Days went by I refused him to see her scared of everything scared of him hurting me, scared of him taking off with her on the Friday I got a call from his mother saying she would like to have her over for a sleepover, I was reluctant spoke to a few people and then agreed to it and my agreement with her was firm 10 am pick up and 10 am drop off the next day, That didn’t happen I get a call at 10:15am from his mother saying that she didn’t know what to do I called the police and then said whoever picks her up first but my son has already picked her up” so she hadn’t even gave me the opportunity to pick up my daughter! It has been 8 days now and counting I haven’t seen my daughter she hasn’t attended preschool and 2 days ago I made the first contact. I’ve been seeking legal aid and will be getting her back but every day it hurts and I thought this pain could get any worse no one should have to go through this and if you see the signs at the beginning speak because your probably right. Save yourself, your children from situations like this, I thought that I was trying to do the right thing by everyone but at the end of the day these people don’t care they only care about what’s best for them. Even the child’s needs is of no concern to them, it is just part of their life to try and control you which makes the situation even worse, and it shows that how unstable they are at the current moment.

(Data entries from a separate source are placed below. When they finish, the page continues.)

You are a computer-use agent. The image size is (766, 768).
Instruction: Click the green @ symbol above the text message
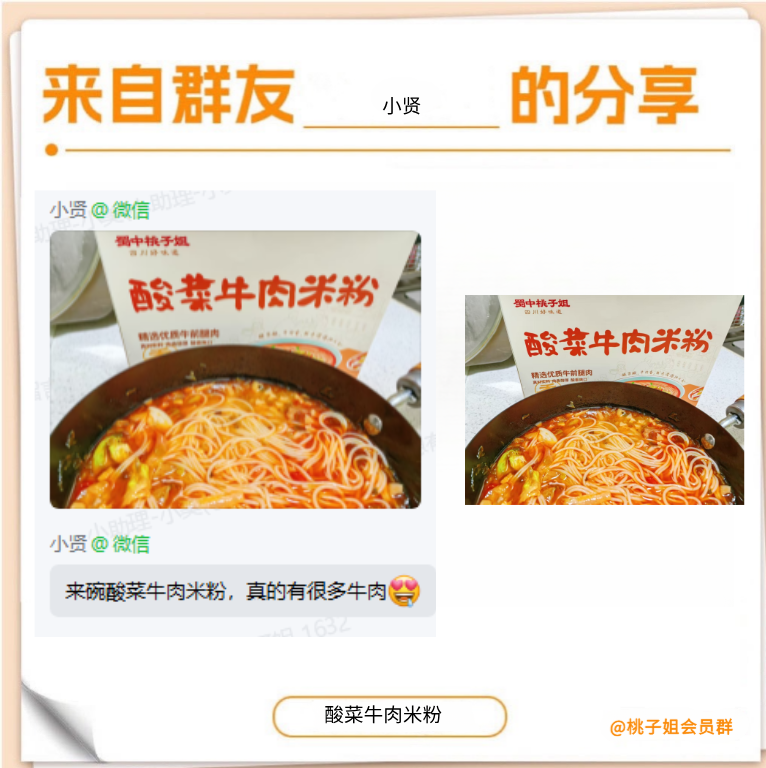pyautogui.click(x=99, y=544)
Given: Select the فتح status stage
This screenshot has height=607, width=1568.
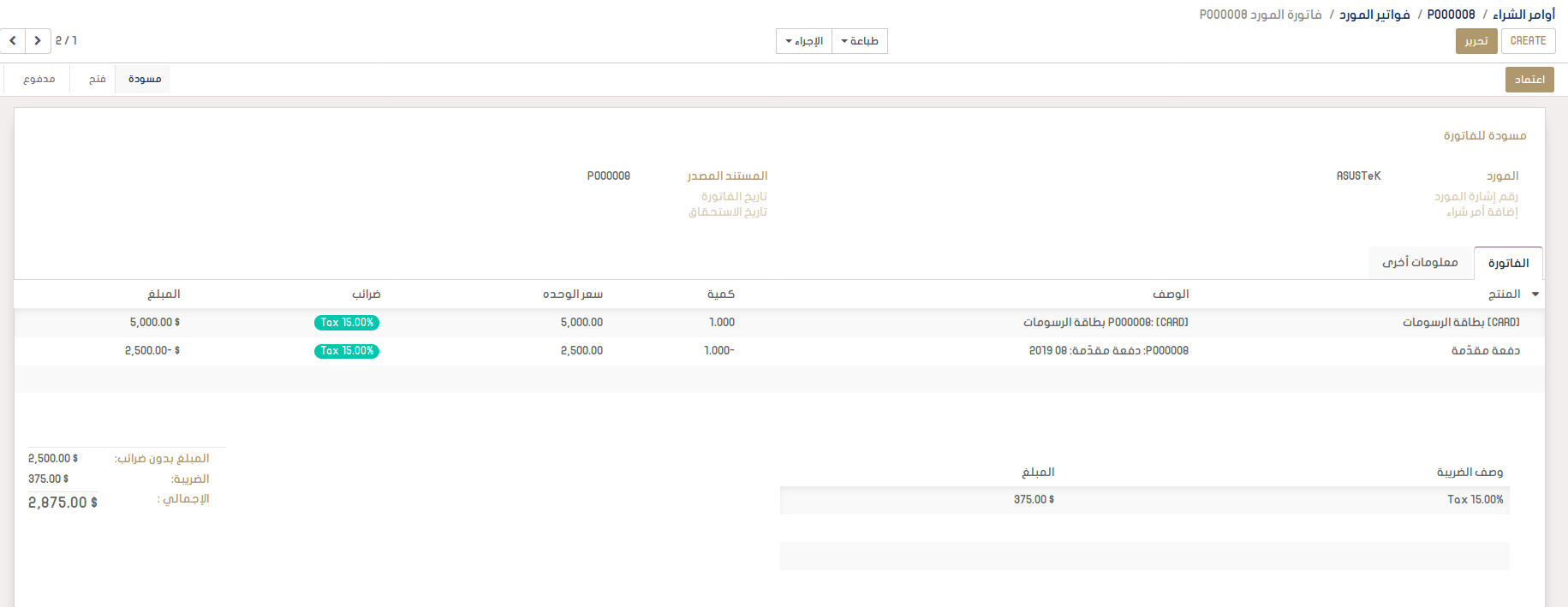Looking at the screenshot, I should coord(98,80).
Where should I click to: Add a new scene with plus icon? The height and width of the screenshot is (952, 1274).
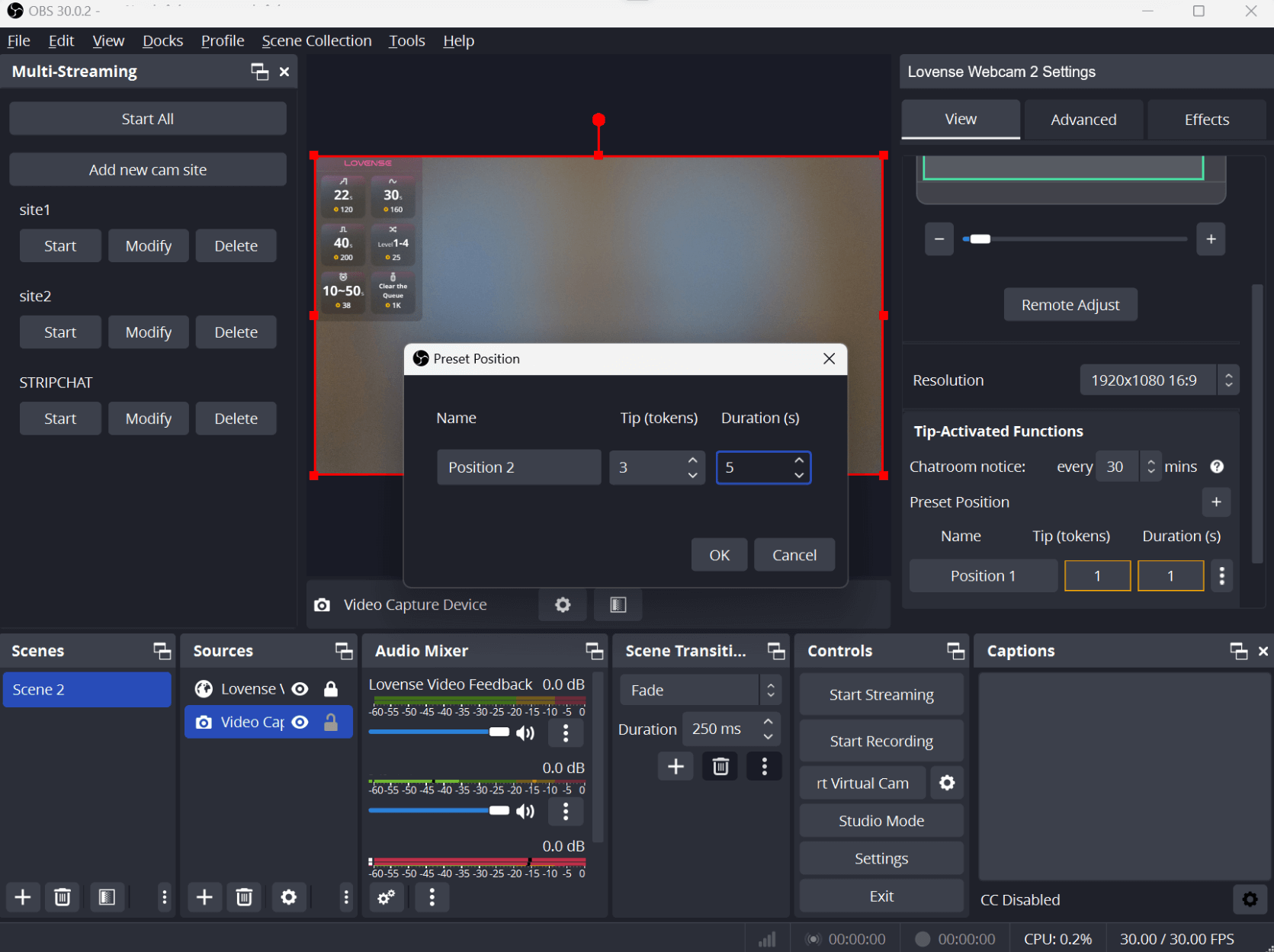[23, 897]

It makes me feel sick that people like this exist, but they do. Domestic Violence is still an issue that not many of us like to talk about but the outcome of these situations are some of the worst parents allowed to run off with children or worst case scenario a child losing the mother or father to domestic violence, I will not rest until I have my daughter back but Domestic Violence will no longer be a buried issue everyone needs and deserves to be safe.